- [Что нужно сделать]
A. Где, согласно интервью с Марком Захаровым, сидел его дед по отцовской линии в бытность революционером?
B. Допишите интервью с Марком Захаровым, начав сразу после его последнего предложения.

- [Исходный текст]
Марк Захаров: «Мой стартовый капитал был низок»
Художественный руководитель «Ленкома» считает, что Провидение довольно рано обратило на него внимание. Может быть, даже без всякого удовольствия, просто не было под рукой ничего лучшего. Ибо, заканчивая десятилетку, подавленный страшными рассказами матери (бывшей актрисы) о театре, будущий главный режиссер лучшего театра страны всерьез намеревался усилить своим присутствием Военно-инженерную академию и чуть было не угодил по досрочному комсомольскому призыву в военные летчики.– Марк Анатольевич, у вас в 25% крови намешаны еврейская и отчасти татарская кровь. В семидесяти пяти процентах – чистая славянская старомосковская основа. Кто были ваши предки?
– Дед по отцовской линии был поначалу революционером и сидел в Петропавловской крепости. Об этом мой отец писал Ворошилову, когда получил знаменитую 58-ю статью. Наверное, хотел, чтобы Ворошилов посоветовался о нем с Ежовым, а Ежов со Сталиным, который бы вызвал Буденного. Мой отец занимался журналистикой, и в их доме часто бывал дядюшка Гиляровский. В 1914 году мой дед ушел на фронт, где вместе со своими старшими сыновьями был убит. У деда был брат, который занимался исключительно сельским хозяйством в своем родовом имении в Тамбовской губернии, где я никогда не был. О чем жалею. Кому не хочется съездить в свое родовое имение?!
– Ваш собственный ХХ век начался 13 октября 1933 года в родильном доме у Грауэрмана на Арбате? Как вы относитесь к числу тринадцать, в частности, и к шуткам судьбы вообще?
– Однажды отец рассказал мне, как в неполные шестнадцать лет ему страстно захотелось участвовать в великих сражениях, охвативших нашу многострадальную планету на заре ХХ столетия. Когда в Воронеже появился генерал Шкуро, и последовали призывы к вступлению в ряды Добровольческой армии, отец, не задумываясь по малолетству, принял чрезвычайно легкомысленное решение вступить в нее. Он ринулся к сапожнику и заказал себе сапоги. Сапожник попросил зайти через три дня, но к исходу назначенного срока запил и сшил сапоги на два размера меньше. Вместо того, чтобы радоваться, отец горько плакал. Однако, к счастью для меня, моей жены, моей дочери, моих друзей и всех поклонников моих спектаклей, через несколько дней военно-революционная ситуация в стране резко изменилась к лучшему. В Воронеж вступила Конармия под командованием Семена Михайловича Буденного, куда можно было вступать в какой угодно обуви, в том числе и босиком. Отец не преминул воспользоваться этой счастливой возможностью.

- [Исходные данные]

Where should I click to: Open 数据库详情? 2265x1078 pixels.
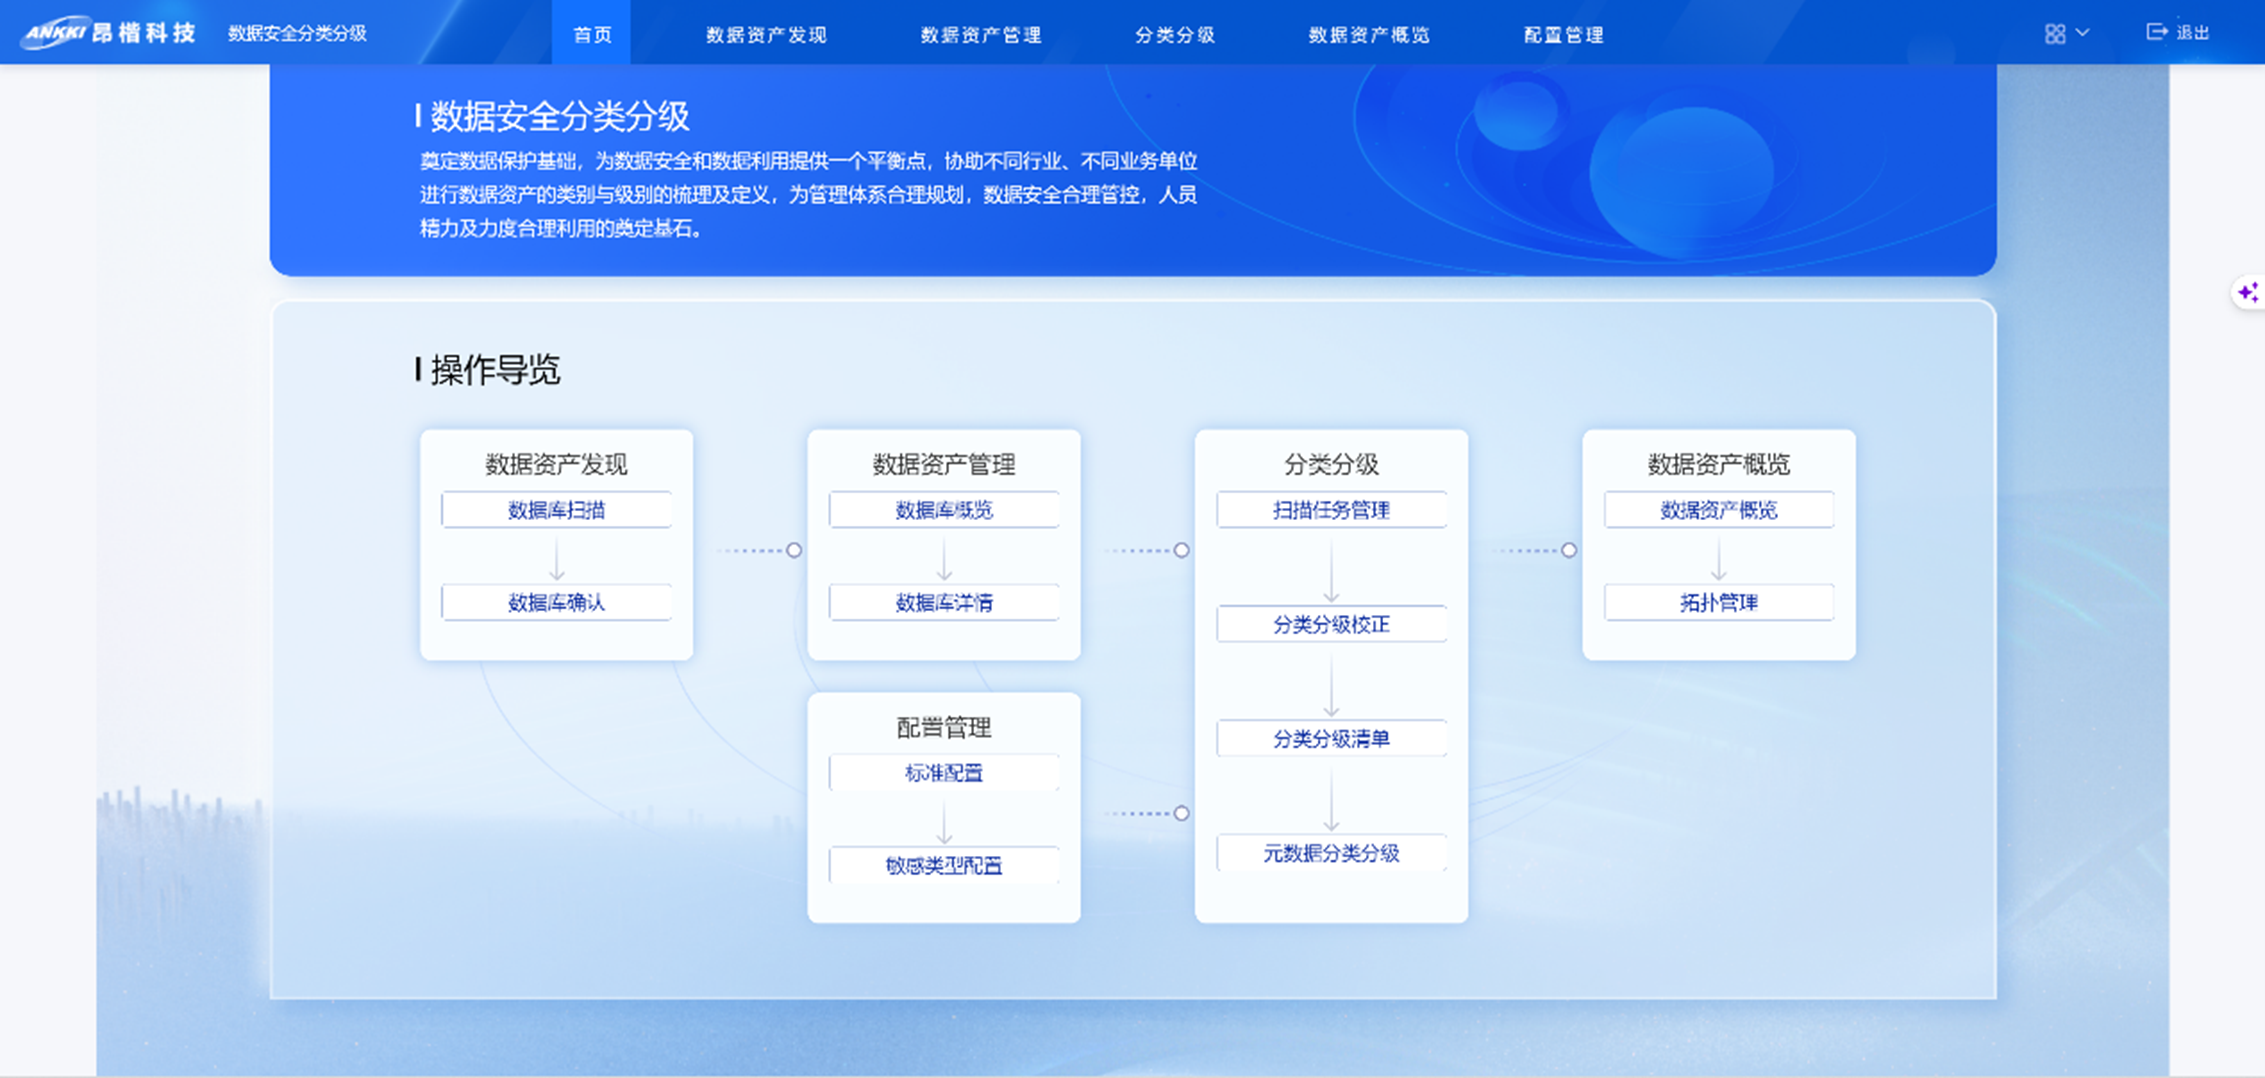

- [Ответы к заданиям]
A. В Петропавловской крепости.

B.
После этого он успешно участвовал в героическом отражении третьего похода Антанты и в дырявых ботинках громил хорошо оснащенную армию Пилсудского, был ранен, болел тифом, не подозревая, что главная радость его ждет впереди. В 1931 году он встретил мою мать, которая согласилась родить ему сына осенью 1933 года. Но, несмотря на столь счастливый финал, меня ужаснула выдающаяся роль сапожника в обстоятельствах, предшествующих моему появлению на свет. Сшей он сапоги в трезвом состоянии, отец наверняка бы бесславно погиб…
– Вам довелось до войны вкусить радость бытия в огромной коммунальной квартире, где вы прожили с рождения до 21 года. Что запомнилось из довоенного детства?
– С 1933 года по 1941-й моя жизнь представлялась сплошным раем. У меня было несметное количество игрушек, веселых книг с картинками, подростковый велосипед, узкопленочный кинопроектор, высококалорийное, витаминизированное, надоевшее мне до смерти питание и другие блага. Все это было создано, в основном, усилиями моей бабки по материнской линии – Софьи Николаевны, урожденной Бардиной. Коммуналка, в которой мы с матерью жили, была населена очень добрыми людьми, которые постоянно ссорились (потому что там был один туалет на пять семей), но были вместе с тем бесконечно заботливы и внимательны друг к другу. Помимо ужаса коммунальной квартиры, который сейчас осознаю, (тогда-то я его не осознавал), было там еще и какое-то своеобразное братство, коллективизм. Была какая-то взаимная поддержка.
На Красной Пресне, где протекало мое детство, я увидел над Москвой первый дирижабль и с восторгом услышал по дребезжащему репродуктору веселые рассказы писателя Зощенко в исполнении артиста Хенкина и еще необыкновенные детские радиопередачи с волшебным голосом Бабановой.
Я отлично запомнил, как вместе с ребятней, переполнявшей довоенные московские дворы, я воспринял сообщение, переданное по радио в полдень 22 июня 1941 года. Я пережил почти потрясение, когда увидел это, испытанное мною тогда детское праздничное возбуждение в блистательном фильме Калатозова «Летят журавли».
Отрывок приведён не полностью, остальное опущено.